SYDNEY - A third of palliative-care patients at Greenwich Hospital in Sydney are able to go home, said Dr Andrew Broadbent, director of palliative care there and a lecturer at the University of Sydney.
This is good as most people want to die at home rather than in hospital. These patients would have had their medical problem, like pain or nausea, controlled.
He said many patients come to the hospital taking 15-20 types of medicines a day. The palliative-care doctors and pharmacists reassess their medical conditions and cut the number of drugs to about seven, which makes them feel better, he added.
Before they go home, the palliative team sits down with family members to teach them what to do in emergencies, such as the patient getting a heart attack.
A week or two prior to discharge, the patients are given a "gate pass" that lets them go home for the day, to get them feeling comfortable away from the hospital.
About 10 per cent of patients do not want to leave because they are scared. Hence, the hospital offers a "trial discharge" where it will keep the hospital bed for them for three days.
The hospital also gets in touch with the patient's family doctor. These general practitioners need to agree to do home visits if necessary, and to sign the death certificate when the time comes.
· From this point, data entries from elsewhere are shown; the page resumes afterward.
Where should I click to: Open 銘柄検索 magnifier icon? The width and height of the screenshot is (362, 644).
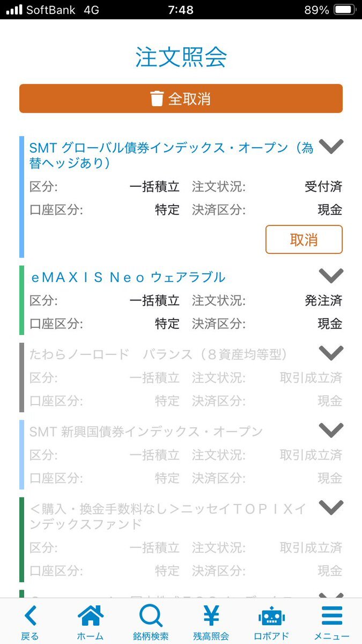coord(151,616)
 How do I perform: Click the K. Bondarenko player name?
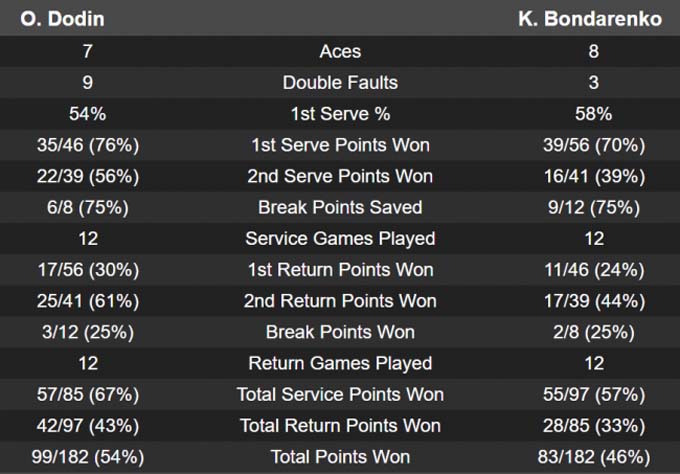click(x=590, y=19)
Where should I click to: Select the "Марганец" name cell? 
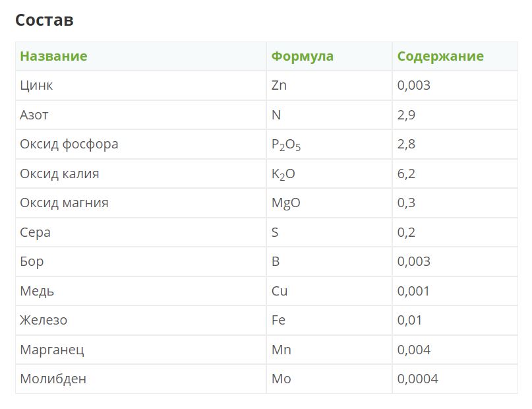52,350
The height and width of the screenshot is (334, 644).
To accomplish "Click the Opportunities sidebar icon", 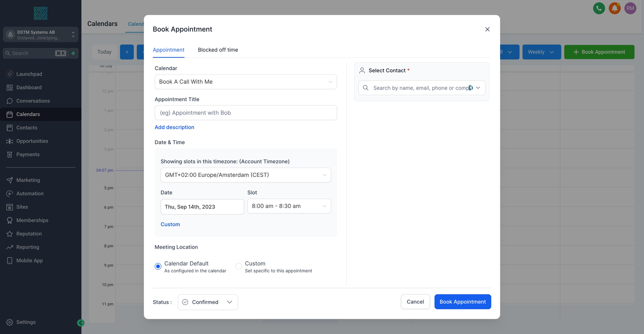I will [x=10, y=141].
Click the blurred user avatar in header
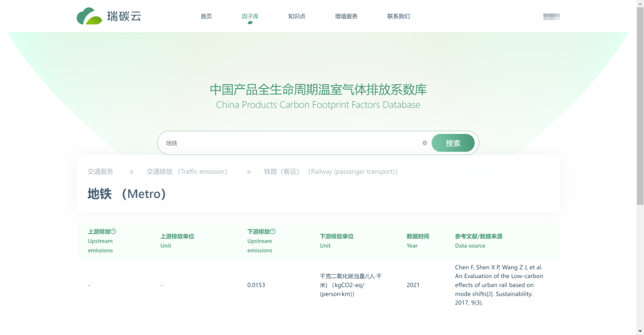 [x=551, y=17]
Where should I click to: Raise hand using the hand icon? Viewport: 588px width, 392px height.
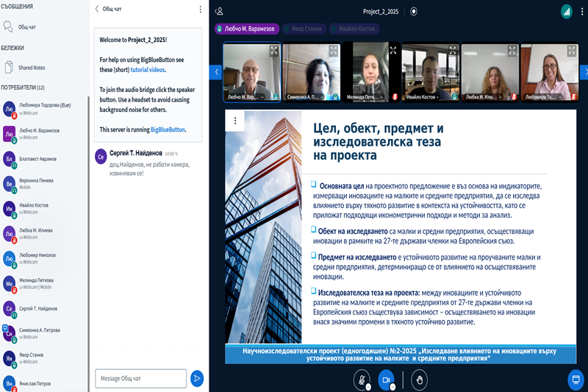click(x=420, y=379)
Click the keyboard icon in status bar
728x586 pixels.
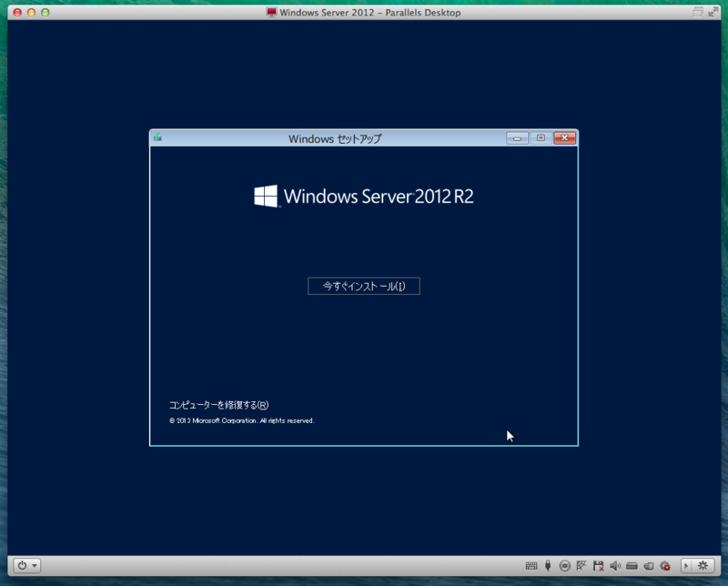[x=531, y=566]
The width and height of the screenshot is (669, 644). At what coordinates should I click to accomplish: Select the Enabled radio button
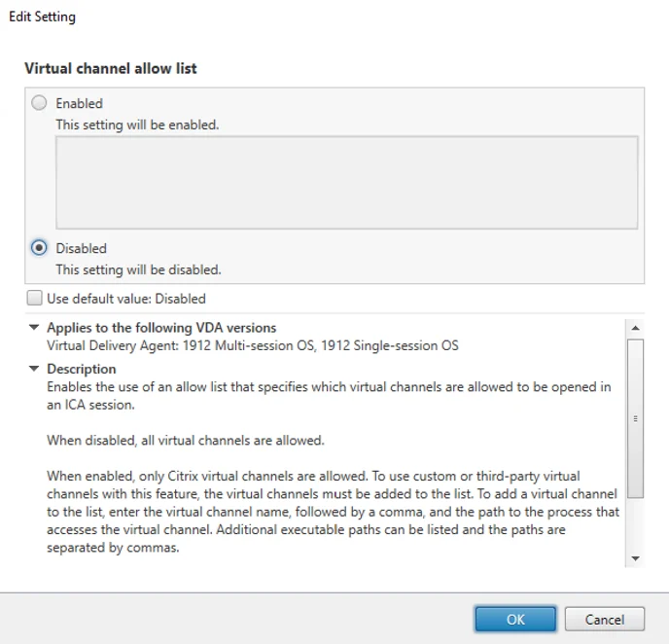pos(39,103)
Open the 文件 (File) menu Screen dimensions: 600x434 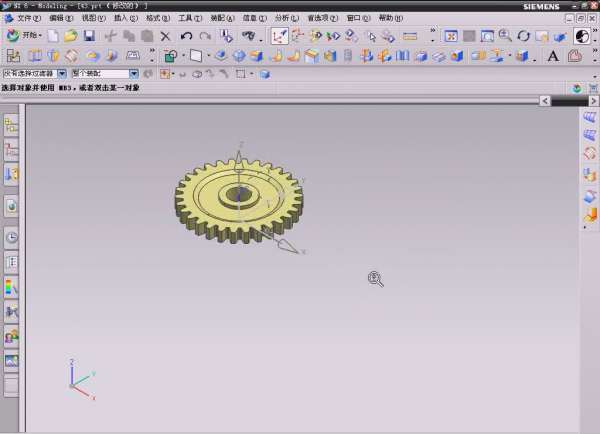coord(29,18)
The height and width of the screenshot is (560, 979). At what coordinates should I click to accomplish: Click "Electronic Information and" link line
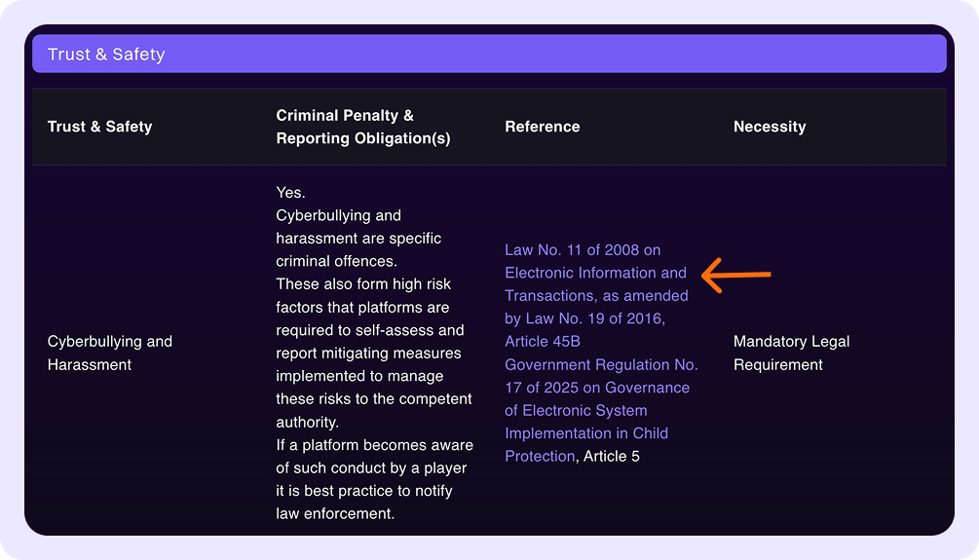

Financially, house visits are not attractive since the fee of about A$55 (S$70) is generally double what the doctor would charge a patient in his clinic.
But Dr Broadbent said many GPs agree to take over the care of palliative patients, especially if they had been looking after the person before.
HammondCare, a Christian charity organisation which runs 10 levels of eldercare services, including Greenwich Hospital, also follows up, if necessary, with visits by its specialists, nurses, therapists or social workers.